Gene expression-based chemical genomics identifies rapamycin as a modulator of MCL1 and glucocorticoid resistance

Publication TypeJournal Article
Year of Publication2006
AuthorsWei, G, Twomey, D, Lamb, J, Schlis, K, Agarwal, J, Stam, RW, Opferman, JT, Sallan, SE, den Boer, ML, Pieters, R, Golub, TR, Armstrong, SA
JournalCancer Cell
Pages331 - 42
Date Published2006/10//
ISBN Number1535-6108
KeywordsAnimals, Cancer, Cell Line, Cell Survival, Databases, Dexamethasone, Dose-Response Relationship, Drug, Drug Combinations, Drug Resistance, Gene Expression, Genetic, Genomics, Glucocorticoids, Green Fluorescent Proteins, Humans, Mice, Neoplasm, Neoplasm Pro, Tumor

Drug resistance remains a major obstacle to successful cancer treatment.
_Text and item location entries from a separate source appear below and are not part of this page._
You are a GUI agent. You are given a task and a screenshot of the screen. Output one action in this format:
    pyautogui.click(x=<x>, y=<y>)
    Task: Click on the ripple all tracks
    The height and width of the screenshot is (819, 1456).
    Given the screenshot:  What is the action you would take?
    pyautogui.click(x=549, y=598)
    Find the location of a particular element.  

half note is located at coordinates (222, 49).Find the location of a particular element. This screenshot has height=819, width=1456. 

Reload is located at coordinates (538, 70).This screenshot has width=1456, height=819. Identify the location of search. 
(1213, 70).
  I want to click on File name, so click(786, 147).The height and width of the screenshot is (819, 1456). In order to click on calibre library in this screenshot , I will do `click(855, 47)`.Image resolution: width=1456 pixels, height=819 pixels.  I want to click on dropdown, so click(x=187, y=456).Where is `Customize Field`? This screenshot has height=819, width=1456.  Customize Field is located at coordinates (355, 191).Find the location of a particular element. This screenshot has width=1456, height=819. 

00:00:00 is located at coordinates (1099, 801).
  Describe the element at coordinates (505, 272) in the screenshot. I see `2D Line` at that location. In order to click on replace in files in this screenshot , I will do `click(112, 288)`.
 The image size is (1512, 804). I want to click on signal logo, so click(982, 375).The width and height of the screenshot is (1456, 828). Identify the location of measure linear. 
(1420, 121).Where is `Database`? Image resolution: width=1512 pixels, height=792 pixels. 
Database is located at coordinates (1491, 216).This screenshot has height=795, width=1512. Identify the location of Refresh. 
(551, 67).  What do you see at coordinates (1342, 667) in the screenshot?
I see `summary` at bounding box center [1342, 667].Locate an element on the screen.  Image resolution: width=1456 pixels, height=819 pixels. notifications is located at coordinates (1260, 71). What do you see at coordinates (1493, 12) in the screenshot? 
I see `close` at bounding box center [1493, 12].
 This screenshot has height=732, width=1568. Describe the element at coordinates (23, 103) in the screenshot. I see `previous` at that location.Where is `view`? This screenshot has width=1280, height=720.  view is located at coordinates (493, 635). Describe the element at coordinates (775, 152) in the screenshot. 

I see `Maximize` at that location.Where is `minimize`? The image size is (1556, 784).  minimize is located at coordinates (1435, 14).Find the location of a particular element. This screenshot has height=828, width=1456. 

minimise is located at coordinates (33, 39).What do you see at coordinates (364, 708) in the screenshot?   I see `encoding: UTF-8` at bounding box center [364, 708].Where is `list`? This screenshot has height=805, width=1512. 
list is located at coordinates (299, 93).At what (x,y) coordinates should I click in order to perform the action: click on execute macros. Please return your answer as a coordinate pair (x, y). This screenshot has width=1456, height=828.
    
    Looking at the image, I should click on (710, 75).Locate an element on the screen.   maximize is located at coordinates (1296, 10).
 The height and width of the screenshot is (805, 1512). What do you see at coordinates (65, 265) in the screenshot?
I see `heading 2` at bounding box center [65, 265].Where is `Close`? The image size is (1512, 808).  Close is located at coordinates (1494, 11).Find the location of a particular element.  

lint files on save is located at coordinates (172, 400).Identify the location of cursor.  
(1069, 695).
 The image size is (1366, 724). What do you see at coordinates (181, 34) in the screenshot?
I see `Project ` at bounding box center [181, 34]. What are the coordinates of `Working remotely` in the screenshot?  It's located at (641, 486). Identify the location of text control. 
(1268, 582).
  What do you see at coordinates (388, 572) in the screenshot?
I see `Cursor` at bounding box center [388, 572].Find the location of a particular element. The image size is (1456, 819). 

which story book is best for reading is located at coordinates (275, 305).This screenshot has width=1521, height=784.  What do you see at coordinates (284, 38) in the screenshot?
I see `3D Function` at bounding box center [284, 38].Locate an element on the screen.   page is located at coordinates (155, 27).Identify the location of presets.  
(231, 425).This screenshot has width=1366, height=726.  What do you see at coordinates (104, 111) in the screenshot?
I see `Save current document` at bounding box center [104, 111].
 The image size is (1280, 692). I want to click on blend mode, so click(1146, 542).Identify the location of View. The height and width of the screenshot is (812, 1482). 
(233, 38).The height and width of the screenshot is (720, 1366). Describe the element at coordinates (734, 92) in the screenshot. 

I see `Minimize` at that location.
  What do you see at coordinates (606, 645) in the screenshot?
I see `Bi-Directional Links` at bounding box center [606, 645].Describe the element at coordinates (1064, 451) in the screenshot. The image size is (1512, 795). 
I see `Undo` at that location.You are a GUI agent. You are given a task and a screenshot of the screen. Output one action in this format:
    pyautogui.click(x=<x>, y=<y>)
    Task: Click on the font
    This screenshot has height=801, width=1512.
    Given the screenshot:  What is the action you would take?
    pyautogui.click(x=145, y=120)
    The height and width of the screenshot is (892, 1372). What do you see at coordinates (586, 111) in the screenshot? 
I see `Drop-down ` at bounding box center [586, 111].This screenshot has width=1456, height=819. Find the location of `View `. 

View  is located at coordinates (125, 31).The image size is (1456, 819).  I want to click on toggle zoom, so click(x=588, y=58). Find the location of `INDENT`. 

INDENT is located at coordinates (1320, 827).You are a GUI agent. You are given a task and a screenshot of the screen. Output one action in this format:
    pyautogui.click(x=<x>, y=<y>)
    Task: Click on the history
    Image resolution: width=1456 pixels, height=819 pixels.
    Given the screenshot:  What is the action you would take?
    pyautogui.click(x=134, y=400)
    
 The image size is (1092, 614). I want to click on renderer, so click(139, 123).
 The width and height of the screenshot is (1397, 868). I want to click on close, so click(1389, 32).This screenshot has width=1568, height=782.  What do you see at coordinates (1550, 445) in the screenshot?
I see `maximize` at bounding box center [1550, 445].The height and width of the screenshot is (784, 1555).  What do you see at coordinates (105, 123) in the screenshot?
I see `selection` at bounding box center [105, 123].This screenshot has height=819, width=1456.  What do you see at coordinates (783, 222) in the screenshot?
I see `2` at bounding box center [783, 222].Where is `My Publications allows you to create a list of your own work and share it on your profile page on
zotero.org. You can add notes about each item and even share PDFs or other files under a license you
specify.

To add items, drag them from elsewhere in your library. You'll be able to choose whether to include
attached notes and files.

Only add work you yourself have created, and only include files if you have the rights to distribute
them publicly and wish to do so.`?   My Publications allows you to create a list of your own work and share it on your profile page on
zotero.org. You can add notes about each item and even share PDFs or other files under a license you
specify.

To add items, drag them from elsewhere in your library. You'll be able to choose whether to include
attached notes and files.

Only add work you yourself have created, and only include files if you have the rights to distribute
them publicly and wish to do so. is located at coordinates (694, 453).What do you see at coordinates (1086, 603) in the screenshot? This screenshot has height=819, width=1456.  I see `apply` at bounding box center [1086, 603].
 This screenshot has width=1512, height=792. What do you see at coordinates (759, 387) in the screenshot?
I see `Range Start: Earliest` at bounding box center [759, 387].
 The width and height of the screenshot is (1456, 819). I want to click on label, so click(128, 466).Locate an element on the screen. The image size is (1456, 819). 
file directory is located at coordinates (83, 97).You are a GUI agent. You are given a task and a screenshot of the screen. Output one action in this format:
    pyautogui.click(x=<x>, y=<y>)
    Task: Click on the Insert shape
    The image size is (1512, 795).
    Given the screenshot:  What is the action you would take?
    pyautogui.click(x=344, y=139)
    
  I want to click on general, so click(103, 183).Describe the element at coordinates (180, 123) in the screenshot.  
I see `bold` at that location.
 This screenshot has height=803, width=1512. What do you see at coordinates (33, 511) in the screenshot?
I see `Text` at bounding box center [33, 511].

A database of drug-associated gene expression profiles was screened for molecules whose profile overlapped with a gene expression signature of glucocorticoid (GC) sensitivity/resistance in acute lymphoblastic leukemia (ALL) cells. The screen indicated that the mTOR inhibitor rapamycin profile matched the signature of GC sensitivity. We tested the hypothesis that rapamycin would induce GC sensitivity in lymphoid malignancy cells and found that it sensitized to GC-induced apoptosis via modulation of antiapoptotic MCL1. These data indicate that MCL1 is an important regulator of GC-induced apoptosis and that the combination of rapamycin and glucocorticoids has potential utility in lymphoid malignancies. Furthermore, this approach represents a strategy for identification of promising combination therapies for cancer.